The same way as a "Mirror Universe," in which good is bad, bad is good, and the ship flies right to left instead of left to right.
Which was nothing of the sort. It was simply an alternate history in which the civilization was more violent and barbaric. But there was still the capacity for goodness there, as seen in Spock and Marlena, and the Halkans were just as pacifistic in both universes, so clearly it wasn't some silly cartoony inversion of all things. And "left" and "right" are arbitrary designations in space -- either prograde or retrograde orbit is physically possible, and since orbit is an unpowered trajectory, there was no instance shown of a spacecraft travelling opposite its own direction of thrust.
I'm not saying any of it made sense -- in any of these shows. I'm just saying that they're all FUN. It wasn't until TNG that we all got so worried in knowing every last scientific reason on-screen. How much techno-babble do you want in a half-hour cartoon?

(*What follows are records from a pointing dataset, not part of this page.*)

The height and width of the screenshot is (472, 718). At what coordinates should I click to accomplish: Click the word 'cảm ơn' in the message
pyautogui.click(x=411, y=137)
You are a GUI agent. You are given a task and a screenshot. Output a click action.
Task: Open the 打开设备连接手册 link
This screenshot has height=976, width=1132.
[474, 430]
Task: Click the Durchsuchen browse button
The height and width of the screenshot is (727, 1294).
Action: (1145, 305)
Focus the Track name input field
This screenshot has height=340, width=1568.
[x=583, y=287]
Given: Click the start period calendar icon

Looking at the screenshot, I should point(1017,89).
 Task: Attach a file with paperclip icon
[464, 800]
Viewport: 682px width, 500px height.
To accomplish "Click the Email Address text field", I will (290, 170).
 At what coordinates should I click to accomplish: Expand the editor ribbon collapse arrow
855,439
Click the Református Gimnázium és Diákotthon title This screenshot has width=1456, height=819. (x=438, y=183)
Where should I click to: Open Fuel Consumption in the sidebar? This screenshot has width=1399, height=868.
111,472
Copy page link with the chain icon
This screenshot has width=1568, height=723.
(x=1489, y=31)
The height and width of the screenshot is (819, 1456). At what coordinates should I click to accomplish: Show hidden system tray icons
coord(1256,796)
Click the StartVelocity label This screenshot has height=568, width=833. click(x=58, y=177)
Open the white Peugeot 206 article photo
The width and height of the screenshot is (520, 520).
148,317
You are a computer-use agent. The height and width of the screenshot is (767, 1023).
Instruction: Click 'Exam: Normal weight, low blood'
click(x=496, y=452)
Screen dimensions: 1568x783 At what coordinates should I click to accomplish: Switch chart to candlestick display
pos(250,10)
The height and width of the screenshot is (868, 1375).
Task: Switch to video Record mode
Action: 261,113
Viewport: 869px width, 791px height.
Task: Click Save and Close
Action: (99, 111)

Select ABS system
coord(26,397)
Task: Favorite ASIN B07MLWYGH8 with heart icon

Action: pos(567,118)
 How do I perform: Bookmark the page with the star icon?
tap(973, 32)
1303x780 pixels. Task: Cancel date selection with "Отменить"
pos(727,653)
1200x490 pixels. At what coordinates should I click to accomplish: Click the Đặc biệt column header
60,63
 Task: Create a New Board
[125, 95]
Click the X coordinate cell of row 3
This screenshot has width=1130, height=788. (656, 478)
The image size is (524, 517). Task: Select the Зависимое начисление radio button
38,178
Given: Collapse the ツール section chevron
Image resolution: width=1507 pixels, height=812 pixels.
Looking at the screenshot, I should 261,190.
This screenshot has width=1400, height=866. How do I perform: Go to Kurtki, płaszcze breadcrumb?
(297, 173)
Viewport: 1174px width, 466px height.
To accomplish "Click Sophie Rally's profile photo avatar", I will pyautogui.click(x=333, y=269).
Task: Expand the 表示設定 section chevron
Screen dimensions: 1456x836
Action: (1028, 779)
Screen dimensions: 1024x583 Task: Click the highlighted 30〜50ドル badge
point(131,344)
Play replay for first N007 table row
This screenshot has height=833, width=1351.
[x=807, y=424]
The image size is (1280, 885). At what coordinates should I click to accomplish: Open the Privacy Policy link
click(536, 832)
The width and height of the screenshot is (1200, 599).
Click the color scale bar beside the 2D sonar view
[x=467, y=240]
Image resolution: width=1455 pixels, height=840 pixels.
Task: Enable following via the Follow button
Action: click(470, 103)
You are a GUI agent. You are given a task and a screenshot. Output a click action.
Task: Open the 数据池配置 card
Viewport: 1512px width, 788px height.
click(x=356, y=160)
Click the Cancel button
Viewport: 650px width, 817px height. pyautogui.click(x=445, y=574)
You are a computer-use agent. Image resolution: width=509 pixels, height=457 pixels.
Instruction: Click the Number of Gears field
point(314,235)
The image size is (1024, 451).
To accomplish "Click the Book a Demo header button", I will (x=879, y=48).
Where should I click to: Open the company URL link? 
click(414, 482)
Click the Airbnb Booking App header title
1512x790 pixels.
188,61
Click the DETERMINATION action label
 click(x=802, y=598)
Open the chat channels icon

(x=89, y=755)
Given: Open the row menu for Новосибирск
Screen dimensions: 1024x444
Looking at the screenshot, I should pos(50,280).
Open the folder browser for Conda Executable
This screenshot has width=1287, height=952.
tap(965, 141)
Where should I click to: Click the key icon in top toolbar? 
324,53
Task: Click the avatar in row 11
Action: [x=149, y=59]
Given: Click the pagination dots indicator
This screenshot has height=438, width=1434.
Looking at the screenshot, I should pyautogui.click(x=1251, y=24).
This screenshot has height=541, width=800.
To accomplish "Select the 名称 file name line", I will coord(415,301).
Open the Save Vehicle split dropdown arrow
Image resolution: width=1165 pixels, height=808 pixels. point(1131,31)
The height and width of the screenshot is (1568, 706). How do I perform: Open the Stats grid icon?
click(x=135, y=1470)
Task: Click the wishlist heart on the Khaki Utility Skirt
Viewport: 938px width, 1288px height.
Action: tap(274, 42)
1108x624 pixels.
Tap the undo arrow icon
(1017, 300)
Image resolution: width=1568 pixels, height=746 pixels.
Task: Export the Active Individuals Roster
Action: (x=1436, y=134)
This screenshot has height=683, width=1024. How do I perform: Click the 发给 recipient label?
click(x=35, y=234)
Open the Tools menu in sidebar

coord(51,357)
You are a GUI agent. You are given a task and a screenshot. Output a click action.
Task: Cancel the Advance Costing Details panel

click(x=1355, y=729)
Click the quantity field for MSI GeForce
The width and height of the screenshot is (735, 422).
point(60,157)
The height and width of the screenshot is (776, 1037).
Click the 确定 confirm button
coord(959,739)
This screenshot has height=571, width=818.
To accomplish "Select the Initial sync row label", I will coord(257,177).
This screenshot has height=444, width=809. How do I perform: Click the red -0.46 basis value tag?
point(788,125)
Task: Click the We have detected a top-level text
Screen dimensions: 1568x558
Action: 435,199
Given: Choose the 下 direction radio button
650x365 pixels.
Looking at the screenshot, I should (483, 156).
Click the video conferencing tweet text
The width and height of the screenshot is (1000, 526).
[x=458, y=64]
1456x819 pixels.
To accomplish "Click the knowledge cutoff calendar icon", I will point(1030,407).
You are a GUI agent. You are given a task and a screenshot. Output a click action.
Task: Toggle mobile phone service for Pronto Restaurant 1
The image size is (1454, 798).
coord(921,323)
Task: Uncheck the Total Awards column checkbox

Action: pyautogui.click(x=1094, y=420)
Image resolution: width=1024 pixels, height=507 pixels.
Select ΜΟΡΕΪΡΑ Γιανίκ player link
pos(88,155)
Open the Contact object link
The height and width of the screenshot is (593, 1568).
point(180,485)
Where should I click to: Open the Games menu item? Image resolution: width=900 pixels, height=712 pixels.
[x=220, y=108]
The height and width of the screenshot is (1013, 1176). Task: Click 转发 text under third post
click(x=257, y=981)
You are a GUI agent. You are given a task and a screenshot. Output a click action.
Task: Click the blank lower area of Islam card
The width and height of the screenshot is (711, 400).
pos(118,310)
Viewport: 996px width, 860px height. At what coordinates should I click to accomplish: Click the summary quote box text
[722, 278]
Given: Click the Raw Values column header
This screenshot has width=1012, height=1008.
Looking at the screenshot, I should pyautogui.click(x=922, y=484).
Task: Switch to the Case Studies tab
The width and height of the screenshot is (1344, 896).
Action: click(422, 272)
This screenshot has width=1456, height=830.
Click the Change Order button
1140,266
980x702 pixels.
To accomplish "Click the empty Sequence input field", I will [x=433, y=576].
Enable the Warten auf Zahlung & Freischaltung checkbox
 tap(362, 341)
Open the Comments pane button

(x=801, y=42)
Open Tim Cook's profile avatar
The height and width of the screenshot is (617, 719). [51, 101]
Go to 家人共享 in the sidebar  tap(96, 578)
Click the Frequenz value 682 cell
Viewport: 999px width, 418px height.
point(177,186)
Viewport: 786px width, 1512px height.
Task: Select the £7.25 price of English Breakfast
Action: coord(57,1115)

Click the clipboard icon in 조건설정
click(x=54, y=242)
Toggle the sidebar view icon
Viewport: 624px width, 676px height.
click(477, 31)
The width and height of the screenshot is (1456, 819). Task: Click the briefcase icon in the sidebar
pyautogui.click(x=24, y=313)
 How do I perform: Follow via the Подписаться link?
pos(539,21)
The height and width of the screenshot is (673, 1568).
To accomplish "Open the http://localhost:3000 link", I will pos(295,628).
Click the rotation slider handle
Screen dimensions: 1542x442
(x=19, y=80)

You're missing the point. The point isn't that things weren't explained -- the point is that they couldn't
be explained, that they blatantly could not happen as depicted. There is a profound difference between those two notions. I could write a scene in which a superstrong alien cyborg survives a fall off a 50-story building and it would make sense even if I didn't explain the specifics of the technology that allowed it to survive. But if I wrote a scene in which a glass sculpture survived a fall off a 50-story building without any damage at all, that's not just unexplained, it's clearly impossible and self-contradictory.
There is no requirement that a story explain everything. But it is obligatory that a story, even one in a fantasy universe, be consistent with itself
. That its own internal rules are coherent even if they are invented rules. And the way the inversion of time was depicted in "Counter-Clock" was self-contradictory on multiple levels. It doesn't hold together even by its own rules. And that is always a flawed way to tell a story.